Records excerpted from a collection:

>>>

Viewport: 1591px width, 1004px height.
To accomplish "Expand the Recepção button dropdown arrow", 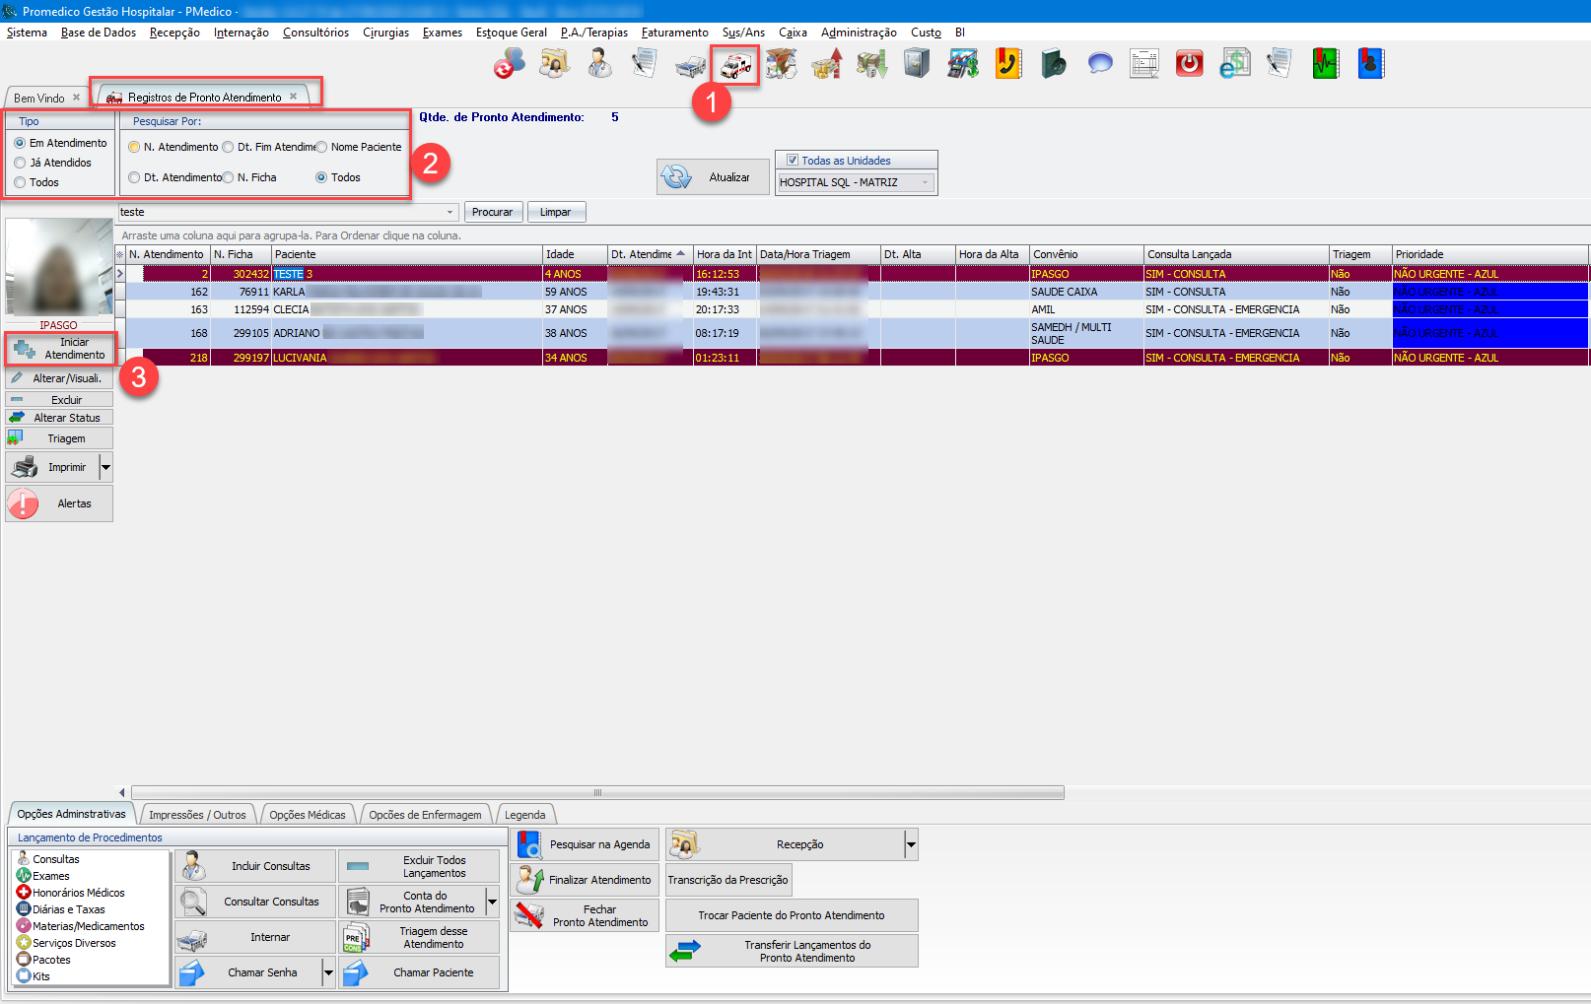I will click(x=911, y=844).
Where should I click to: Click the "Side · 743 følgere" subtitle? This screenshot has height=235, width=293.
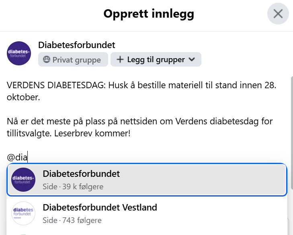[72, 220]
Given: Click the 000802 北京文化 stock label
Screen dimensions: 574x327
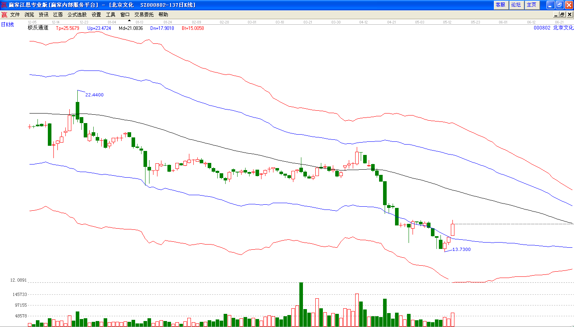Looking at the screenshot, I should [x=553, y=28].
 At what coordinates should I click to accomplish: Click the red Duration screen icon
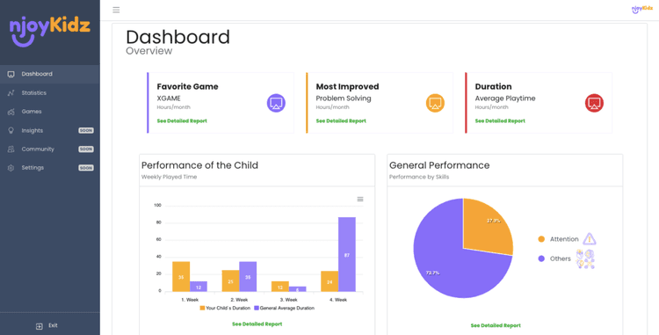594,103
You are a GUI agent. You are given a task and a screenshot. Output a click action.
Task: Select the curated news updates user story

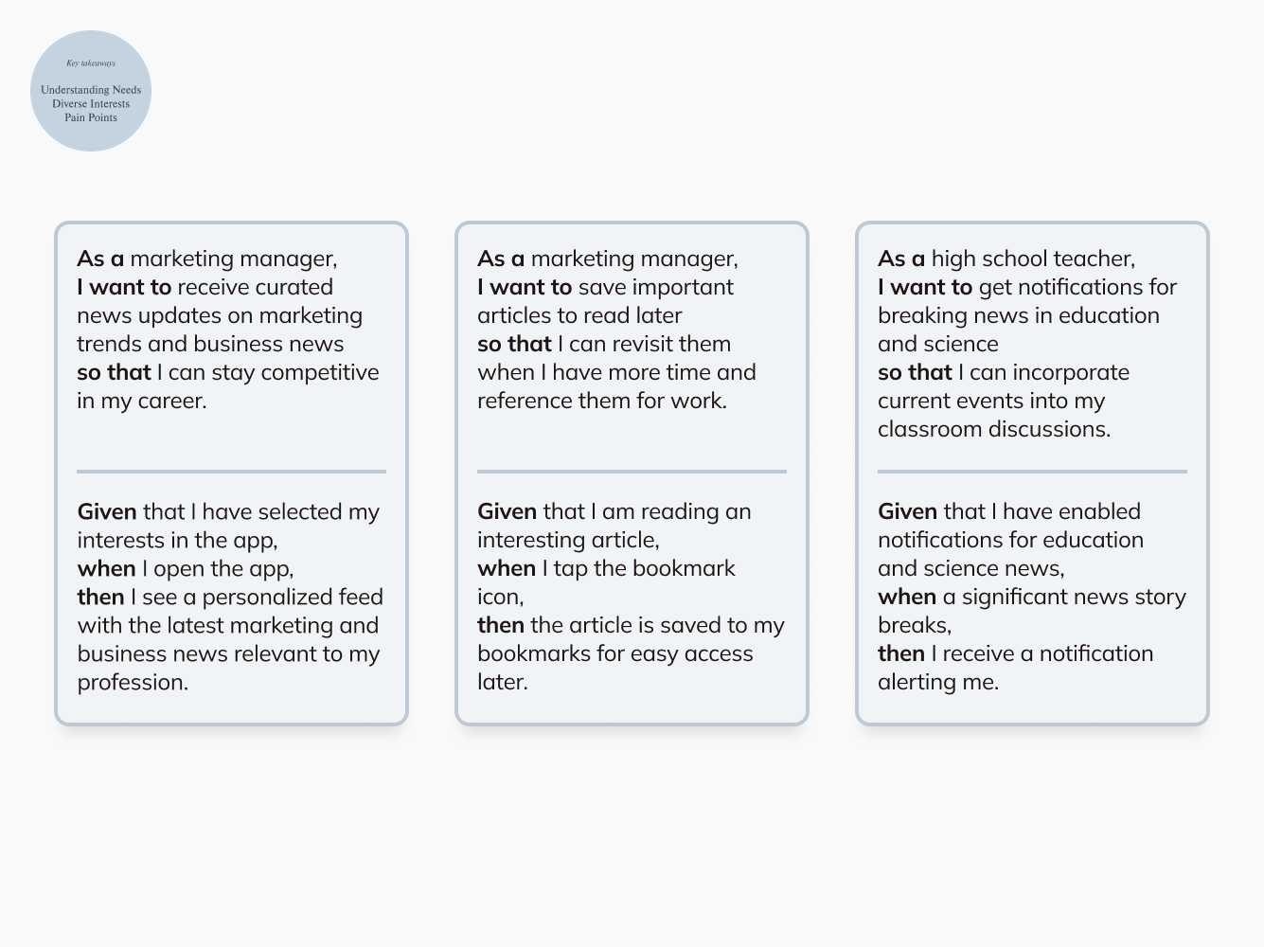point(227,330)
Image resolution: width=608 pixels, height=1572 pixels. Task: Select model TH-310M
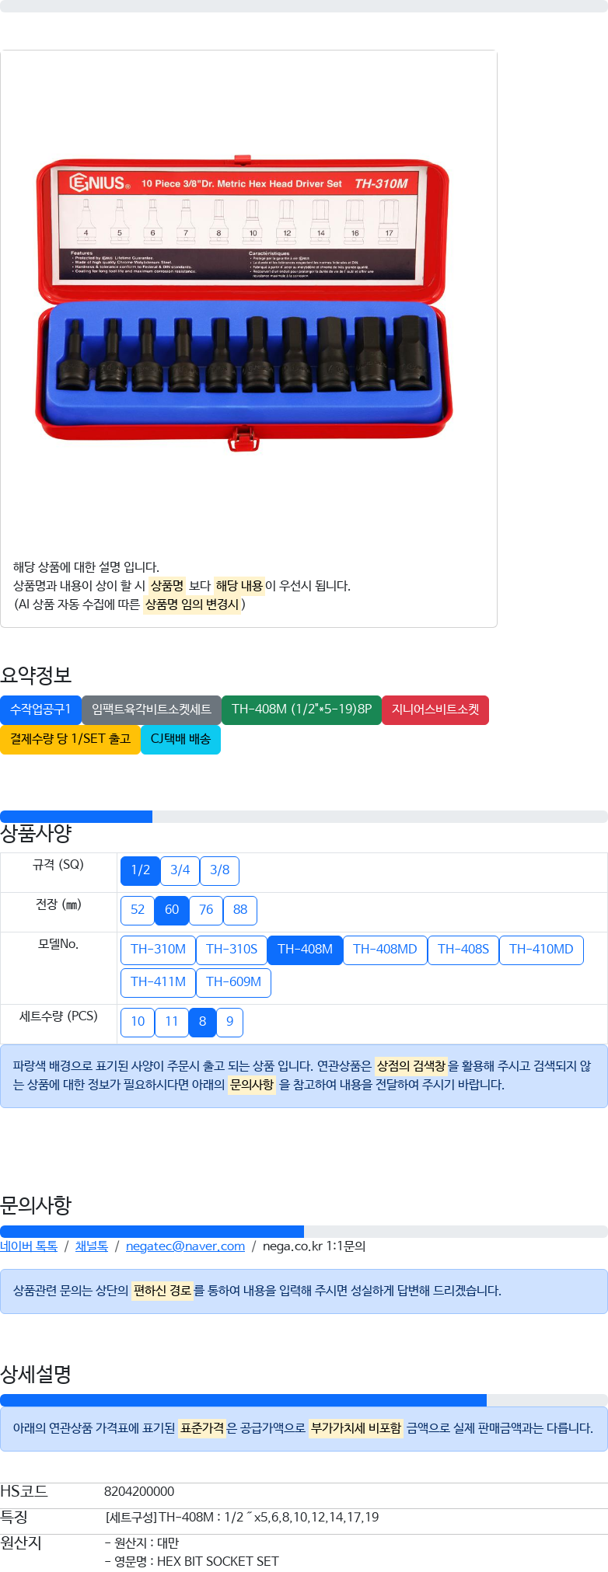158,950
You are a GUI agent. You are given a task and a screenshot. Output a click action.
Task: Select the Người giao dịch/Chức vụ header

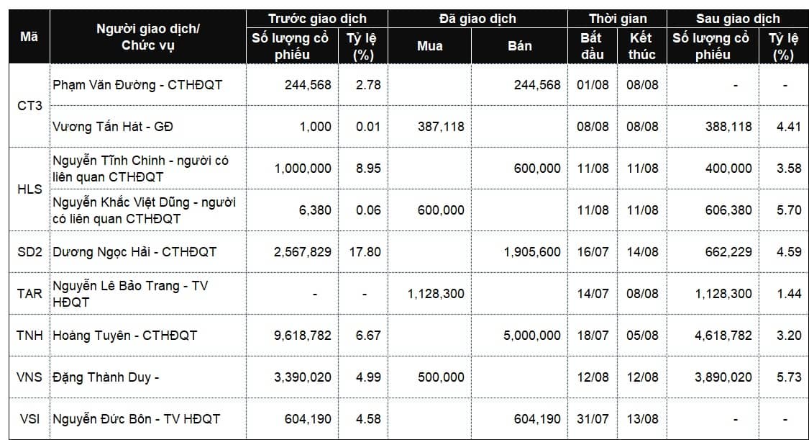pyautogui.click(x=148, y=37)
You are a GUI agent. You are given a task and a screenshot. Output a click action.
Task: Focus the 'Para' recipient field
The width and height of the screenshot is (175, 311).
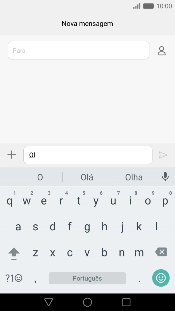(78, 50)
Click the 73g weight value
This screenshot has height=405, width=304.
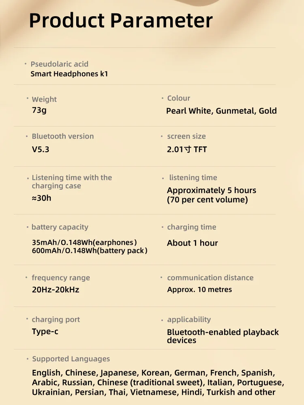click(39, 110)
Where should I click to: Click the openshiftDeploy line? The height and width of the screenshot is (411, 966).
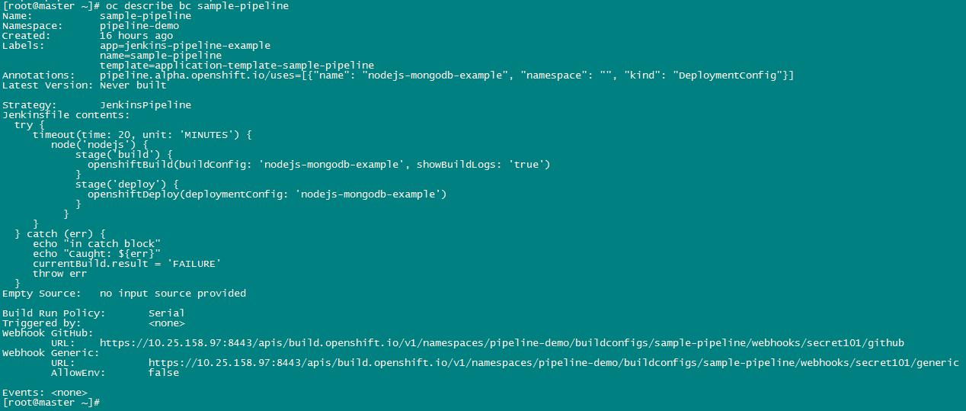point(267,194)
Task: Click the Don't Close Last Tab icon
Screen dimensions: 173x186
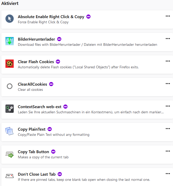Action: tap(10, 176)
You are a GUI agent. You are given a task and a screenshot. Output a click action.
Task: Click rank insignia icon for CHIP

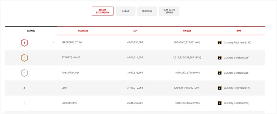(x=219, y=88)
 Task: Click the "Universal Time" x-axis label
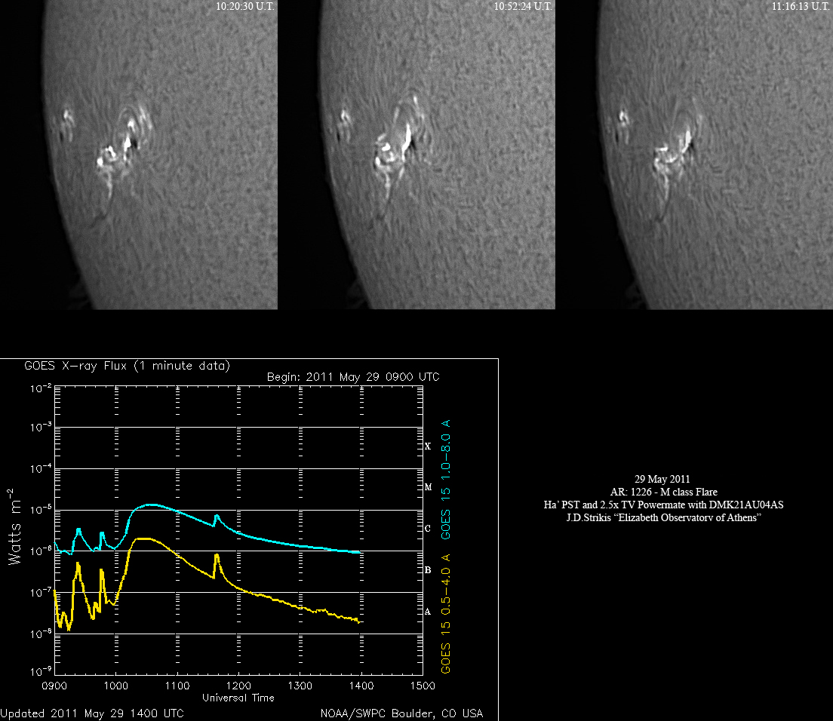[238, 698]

<<<

**What to produce**.
Return the lines exactly, from the one containing "Task: Click rank insignia icon for CHIP" through the last line above, including both ends and excluding every picture.

**Result of the exercise**.
Task: Click rank insignia icon for CHIP

(x=219, y=88)
 Task: Click the "Universal Time" x-axis label
[238, 698]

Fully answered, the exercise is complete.